◆ **Written problem**
Copy out verbatim the stretch of items from the line containing "The width and" through the line containing "point(386,108)".

## begin Provided entries

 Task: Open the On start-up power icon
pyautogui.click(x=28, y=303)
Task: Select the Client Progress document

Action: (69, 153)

## end Provided entries
## begin Provided entries

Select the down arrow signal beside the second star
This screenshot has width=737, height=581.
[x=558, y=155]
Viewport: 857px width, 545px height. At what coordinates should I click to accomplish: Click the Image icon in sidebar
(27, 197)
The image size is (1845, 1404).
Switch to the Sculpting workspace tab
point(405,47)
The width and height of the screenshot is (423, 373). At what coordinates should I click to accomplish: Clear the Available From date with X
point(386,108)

## end Provided entries

◆ **Full response**
The width and height of the screenshot is (423, 373). At what coordinates should I click to accomplish: Clear the Available From date with X
point(386,108)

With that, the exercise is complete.